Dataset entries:
<<<<

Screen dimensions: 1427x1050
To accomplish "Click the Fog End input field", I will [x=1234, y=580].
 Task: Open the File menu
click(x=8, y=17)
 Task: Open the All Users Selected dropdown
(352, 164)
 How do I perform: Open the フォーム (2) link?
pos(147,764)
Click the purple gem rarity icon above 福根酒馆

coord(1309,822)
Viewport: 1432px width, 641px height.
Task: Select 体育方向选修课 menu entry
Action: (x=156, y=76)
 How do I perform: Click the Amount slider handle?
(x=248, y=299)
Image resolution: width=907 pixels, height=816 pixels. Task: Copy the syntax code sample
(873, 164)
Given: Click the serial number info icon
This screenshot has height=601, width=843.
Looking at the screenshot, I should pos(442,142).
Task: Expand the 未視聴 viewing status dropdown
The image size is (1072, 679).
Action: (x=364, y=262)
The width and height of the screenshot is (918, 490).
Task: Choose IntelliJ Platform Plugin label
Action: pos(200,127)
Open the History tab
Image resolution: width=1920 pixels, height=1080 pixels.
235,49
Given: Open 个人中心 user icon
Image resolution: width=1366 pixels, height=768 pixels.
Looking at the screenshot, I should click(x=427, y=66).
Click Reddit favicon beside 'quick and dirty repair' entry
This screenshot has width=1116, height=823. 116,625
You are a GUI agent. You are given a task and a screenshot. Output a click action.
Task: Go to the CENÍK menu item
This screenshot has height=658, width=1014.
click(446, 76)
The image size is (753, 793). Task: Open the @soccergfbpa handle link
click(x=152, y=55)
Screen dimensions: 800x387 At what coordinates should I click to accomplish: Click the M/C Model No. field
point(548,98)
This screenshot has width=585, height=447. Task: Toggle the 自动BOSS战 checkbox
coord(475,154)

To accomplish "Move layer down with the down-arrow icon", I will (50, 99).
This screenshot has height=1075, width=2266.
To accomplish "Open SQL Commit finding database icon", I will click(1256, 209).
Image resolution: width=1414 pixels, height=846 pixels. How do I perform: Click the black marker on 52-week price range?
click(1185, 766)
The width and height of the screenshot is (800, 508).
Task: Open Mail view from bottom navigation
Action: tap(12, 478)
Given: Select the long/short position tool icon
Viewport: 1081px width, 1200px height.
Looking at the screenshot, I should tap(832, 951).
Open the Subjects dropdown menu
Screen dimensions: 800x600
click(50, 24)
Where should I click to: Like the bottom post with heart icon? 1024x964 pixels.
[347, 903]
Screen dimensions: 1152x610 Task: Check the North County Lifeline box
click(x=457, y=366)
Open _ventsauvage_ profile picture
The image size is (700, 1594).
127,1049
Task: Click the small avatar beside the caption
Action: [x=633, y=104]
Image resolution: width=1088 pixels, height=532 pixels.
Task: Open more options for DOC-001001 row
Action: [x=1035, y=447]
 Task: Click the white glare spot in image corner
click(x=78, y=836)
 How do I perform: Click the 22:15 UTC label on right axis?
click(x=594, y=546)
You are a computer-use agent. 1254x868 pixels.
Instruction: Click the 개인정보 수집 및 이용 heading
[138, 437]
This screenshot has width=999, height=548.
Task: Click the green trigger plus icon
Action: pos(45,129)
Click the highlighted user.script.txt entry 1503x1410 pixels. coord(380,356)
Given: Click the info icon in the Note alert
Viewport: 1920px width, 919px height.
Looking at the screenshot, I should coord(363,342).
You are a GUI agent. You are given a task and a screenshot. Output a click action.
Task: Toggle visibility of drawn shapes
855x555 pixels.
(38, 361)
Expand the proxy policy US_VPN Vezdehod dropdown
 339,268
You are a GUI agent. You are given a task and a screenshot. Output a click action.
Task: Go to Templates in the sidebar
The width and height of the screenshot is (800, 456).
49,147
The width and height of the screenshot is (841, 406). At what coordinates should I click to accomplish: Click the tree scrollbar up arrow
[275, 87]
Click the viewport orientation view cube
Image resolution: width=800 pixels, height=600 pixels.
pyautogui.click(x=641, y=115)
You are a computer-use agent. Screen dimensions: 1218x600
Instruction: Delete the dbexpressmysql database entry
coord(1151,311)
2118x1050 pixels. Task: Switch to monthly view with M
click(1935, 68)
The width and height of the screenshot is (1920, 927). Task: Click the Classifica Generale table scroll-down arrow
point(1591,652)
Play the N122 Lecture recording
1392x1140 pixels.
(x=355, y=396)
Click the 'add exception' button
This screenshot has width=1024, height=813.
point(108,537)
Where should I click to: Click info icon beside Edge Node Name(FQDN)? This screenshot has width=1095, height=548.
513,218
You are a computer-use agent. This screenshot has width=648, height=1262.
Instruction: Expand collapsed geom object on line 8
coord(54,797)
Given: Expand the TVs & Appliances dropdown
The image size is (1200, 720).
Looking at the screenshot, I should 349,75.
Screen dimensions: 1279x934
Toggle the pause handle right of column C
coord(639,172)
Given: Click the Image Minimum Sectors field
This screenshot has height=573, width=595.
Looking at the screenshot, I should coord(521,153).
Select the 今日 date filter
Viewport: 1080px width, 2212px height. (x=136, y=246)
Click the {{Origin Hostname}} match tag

>>>>

§ About this exercise:
Once the line with "Instruction: Expand collapsed" is found in the records above, print exactly that line and every line after it through the line with "Given: Click the Image Minimum Sectors field".

§ The completed task:
Instruction: Expand collapsed geom object on line 8
coord(54,797)
Given: Expand the TVs & Appliances dropdown
The image size is (1200, 720).
Looking at the screenshot, I should 349,75.
Screen dimensions: 1279x934
Toggle the pause handle right of column C
coord(639,172)
Given: Click the Image Minimum Sectors field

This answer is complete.